3 December 2012

South Africa: Kwazulu-Natal On Course to Achieving Clean Audits

press release

Cooperative Governance and Traditional Affairs MEC Nomusa Dube has heaped praise on the leadership of uMtshezi Municipality (Escourt) following their achievement of a clean audit outcome for two years in a row.

In terms of the Auditor-General's (AG) audit report for the year 2011/12, which was handed to the province's municipalities today, uMtshezi has achieved a clean audit.

This municipality was among the five municipalities that were given a clean bill of health by the AG in respect of the 2010/11 audit report.

MEC Dube has also noted that the Indaka Municipality, which has been repeatedly receiving a qualified audit, has now improved to an unqualified audit outcome.

However, MEC Dube has expressed disappointment at the poor performance of other municipalities, but has, in the same breath, said the negative audit performance by other municipalities has given the government an opportunity to draw lessons that ensure that in the future all municipalities can perform positively.

In an attempt to immediately address the weaknesses that have led to the poor audit outcomes, MEC Dube is convening an urgent meeting will all the province's mayors, municipal managers and CFOs, details of which will be announced this week.
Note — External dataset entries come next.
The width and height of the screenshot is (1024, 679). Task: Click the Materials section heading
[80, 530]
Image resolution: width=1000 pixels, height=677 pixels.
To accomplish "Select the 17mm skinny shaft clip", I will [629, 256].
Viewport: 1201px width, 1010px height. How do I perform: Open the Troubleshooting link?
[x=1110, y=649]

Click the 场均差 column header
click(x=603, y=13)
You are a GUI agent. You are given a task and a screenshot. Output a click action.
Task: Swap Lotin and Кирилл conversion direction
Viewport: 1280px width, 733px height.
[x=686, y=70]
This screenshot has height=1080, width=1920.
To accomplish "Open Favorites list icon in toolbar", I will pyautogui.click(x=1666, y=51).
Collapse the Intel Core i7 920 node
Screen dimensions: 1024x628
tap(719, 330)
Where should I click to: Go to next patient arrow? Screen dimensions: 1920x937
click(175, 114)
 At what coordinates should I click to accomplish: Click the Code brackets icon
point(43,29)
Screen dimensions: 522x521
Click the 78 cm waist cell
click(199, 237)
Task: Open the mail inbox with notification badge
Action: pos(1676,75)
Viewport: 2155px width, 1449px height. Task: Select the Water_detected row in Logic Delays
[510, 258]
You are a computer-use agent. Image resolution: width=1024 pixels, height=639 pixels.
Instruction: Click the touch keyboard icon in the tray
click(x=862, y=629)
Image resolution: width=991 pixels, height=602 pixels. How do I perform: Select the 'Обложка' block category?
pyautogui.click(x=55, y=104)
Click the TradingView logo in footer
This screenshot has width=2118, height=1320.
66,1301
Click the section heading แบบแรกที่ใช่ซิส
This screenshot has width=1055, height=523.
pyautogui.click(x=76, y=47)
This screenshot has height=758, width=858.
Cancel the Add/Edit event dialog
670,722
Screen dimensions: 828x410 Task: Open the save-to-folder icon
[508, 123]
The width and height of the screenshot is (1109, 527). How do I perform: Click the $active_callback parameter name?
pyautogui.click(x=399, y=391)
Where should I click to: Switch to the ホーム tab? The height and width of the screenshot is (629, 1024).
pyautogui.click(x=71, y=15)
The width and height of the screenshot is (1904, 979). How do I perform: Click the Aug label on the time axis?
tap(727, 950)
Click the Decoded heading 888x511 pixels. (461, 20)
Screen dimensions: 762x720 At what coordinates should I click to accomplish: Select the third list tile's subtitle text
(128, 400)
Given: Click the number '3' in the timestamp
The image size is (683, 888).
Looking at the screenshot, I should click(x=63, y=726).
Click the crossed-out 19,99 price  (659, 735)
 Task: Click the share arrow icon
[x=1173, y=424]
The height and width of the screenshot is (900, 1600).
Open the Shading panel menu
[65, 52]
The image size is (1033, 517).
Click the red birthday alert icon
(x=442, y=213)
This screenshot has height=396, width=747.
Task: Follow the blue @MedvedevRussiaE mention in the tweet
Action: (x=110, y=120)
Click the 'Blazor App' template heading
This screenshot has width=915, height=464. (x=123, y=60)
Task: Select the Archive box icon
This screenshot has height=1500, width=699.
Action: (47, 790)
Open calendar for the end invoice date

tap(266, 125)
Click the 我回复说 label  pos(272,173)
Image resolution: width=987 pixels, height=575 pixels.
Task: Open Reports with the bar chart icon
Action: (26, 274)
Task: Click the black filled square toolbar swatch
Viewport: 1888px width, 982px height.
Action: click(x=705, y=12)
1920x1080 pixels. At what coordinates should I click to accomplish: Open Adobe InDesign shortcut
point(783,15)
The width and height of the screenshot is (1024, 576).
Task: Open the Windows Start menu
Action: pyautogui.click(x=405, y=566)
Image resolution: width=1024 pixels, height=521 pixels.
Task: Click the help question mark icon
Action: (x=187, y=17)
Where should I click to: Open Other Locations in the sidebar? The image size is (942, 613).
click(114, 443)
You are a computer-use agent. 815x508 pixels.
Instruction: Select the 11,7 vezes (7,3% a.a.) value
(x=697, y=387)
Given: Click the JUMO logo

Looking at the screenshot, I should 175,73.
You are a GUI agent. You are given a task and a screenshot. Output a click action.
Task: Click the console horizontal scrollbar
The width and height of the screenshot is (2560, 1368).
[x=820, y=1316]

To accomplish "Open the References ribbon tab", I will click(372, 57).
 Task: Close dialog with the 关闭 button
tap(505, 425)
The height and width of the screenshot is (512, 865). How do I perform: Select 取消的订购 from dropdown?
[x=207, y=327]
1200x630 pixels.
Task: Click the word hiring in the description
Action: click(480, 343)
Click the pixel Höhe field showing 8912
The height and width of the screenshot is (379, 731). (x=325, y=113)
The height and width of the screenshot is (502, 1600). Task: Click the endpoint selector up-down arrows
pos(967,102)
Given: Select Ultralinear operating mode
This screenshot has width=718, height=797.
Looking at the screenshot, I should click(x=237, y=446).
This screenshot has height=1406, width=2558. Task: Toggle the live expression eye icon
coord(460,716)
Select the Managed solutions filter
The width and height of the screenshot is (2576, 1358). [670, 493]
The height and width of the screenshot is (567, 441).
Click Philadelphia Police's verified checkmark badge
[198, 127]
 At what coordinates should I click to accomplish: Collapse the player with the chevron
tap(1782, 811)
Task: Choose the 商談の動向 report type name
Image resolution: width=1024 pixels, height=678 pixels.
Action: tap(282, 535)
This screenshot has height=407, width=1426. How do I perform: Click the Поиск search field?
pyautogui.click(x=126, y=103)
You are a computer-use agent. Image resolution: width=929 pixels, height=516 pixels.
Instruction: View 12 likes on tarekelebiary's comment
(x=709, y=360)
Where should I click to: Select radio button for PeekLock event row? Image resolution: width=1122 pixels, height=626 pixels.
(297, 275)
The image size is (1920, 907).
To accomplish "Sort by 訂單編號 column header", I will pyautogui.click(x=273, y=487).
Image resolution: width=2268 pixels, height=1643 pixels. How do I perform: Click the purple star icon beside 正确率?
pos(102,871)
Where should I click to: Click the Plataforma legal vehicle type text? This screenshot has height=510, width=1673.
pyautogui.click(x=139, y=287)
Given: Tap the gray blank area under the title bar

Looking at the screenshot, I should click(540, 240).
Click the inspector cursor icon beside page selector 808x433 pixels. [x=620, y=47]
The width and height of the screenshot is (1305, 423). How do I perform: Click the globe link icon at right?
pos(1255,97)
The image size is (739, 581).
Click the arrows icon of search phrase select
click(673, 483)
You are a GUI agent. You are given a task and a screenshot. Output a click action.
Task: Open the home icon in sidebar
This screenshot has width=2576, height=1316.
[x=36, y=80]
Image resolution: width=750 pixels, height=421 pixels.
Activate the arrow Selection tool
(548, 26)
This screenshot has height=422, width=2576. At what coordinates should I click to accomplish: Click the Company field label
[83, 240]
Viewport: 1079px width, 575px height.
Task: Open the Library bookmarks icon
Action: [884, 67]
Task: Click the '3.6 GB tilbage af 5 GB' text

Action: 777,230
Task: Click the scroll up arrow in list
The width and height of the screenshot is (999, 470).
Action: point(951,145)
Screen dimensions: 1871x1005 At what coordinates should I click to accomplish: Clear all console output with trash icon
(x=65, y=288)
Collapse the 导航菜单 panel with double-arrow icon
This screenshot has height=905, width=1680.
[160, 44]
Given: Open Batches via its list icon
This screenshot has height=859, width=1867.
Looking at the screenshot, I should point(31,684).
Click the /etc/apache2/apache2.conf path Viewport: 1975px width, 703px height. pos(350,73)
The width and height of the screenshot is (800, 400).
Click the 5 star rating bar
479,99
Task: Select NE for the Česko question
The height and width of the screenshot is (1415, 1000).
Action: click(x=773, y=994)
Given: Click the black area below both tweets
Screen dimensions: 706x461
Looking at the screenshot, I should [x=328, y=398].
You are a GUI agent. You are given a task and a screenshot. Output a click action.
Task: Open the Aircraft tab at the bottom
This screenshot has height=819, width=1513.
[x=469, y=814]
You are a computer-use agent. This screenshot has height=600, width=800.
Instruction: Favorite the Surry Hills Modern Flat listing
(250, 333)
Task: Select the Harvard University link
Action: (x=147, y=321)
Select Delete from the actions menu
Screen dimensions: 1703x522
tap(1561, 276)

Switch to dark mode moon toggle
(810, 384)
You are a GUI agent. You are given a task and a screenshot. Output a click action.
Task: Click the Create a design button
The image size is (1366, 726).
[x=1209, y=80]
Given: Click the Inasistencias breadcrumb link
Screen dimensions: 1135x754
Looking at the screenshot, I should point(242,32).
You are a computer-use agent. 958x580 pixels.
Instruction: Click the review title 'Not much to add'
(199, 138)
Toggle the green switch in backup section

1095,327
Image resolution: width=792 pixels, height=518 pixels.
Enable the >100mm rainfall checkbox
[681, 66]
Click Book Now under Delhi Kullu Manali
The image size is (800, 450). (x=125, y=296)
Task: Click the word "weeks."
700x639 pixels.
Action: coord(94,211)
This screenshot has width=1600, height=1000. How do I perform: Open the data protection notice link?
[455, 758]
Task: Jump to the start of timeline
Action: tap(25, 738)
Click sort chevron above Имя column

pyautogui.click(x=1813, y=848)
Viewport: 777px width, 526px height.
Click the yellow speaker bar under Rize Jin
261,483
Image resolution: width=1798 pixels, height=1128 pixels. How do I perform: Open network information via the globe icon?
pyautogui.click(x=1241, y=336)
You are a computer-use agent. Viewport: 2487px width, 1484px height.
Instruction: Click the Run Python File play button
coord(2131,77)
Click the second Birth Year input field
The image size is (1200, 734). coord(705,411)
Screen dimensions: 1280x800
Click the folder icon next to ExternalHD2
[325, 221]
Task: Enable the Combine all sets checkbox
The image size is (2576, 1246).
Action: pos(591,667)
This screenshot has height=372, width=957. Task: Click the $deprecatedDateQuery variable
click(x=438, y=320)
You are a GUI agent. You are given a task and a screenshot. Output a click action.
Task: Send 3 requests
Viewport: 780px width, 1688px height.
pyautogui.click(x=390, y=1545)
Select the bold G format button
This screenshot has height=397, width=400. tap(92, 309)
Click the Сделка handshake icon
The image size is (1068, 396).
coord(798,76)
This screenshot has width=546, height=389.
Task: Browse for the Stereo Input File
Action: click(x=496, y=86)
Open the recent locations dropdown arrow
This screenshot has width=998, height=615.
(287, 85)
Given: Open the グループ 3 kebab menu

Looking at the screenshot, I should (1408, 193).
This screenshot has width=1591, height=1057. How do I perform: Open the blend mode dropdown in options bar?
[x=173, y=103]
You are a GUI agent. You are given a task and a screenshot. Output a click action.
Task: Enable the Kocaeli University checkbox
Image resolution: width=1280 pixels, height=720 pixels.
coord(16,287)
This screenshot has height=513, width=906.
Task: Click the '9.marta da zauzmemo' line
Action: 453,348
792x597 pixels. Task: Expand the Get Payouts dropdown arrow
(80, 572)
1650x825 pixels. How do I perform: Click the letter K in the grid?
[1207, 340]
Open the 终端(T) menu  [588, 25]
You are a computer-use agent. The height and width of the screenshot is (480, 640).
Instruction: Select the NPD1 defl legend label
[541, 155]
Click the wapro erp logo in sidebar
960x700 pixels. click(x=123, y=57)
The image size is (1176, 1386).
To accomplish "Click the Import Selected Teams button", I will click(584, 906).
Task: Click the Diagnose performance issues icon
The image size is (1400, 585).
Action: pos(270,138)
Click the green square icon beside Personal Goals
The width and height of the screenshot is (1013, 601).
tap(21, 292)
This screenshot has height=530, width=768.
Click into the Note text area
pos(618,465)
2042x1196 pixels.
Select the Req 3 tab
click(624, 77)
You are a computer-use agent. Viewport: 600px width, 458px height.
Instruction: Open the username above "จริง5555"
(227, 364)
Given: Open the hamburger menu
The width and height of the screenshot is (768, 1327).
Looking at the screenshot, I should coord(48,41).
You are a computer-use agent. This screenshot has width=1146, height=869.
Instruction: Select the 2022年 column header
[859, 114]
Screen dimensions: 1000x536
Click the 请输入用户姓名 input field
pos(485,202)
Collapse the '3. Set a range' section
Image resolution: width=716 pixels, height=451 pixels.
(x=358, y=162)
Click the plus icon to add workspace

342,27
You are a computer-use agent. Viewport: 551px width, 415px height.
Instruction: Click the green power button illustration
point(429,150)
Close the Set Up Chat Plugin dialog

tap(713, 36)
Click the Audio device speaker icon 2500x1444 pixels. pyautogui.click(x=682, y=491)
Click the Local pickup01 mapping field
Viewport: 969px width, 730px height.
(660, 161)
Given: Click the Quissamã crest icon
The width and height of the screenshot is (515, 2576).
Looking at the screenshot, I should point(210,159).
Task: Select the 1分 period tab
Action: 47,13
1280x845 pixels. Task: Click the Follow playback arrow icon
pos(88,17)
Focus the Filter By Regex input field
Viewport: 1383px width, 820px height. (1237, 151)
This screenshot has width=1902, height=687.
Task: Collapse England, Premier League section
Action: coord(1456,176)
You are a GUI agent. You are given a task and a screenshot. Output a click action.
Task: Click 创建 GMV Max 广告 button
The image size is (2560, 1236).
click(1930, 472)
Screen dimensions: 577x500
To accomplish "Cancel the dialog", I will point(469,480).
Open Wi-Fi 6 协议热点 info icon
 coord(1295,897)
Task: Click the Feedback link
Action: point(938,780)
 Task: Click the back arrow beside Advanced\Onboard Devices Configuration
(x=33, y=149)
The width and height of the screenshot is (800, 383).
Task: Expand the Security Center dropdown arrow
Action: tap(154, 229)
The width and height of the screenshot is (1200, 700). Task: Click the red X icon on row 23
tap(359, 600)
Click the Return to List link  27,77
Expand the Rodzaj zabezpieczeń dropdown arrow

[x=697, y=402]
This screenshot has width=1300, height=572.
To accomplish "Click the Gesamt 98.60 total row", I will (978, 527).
The AG's report indicates that for the 2011/12 financial year:

Four-five (45) municipalities have received unqualified audit reports compared to 47 last year;

Eight municipalities received qualified;

Seven municipalities have received disclaimers;

The poor performance by municipalities can be attributed to the following factors in our view:

The year in questions was characterised by the change of guard in the leadership of municipalities since the 2011 local government elections;

This period also coincided with the expiring of contracts of Municipal Managers and some Chief Financial Officers, which created a vacuum and compromised proper decision making;

The province is generally still faced with the shortage of the senior financial management skill, which is a key essential if municipalities are to achieve clean audits;

"Noting the above factors as having contributed to the poor performance, we will, however, draw lessons. Now that we have realised that we encounter weaknesses each time there is a change of leadership due to local government elections, we will now come up with measures to avert such a situation. We are to enhance our efforts to beef up financial prudence in municipalities," says MEC Dube.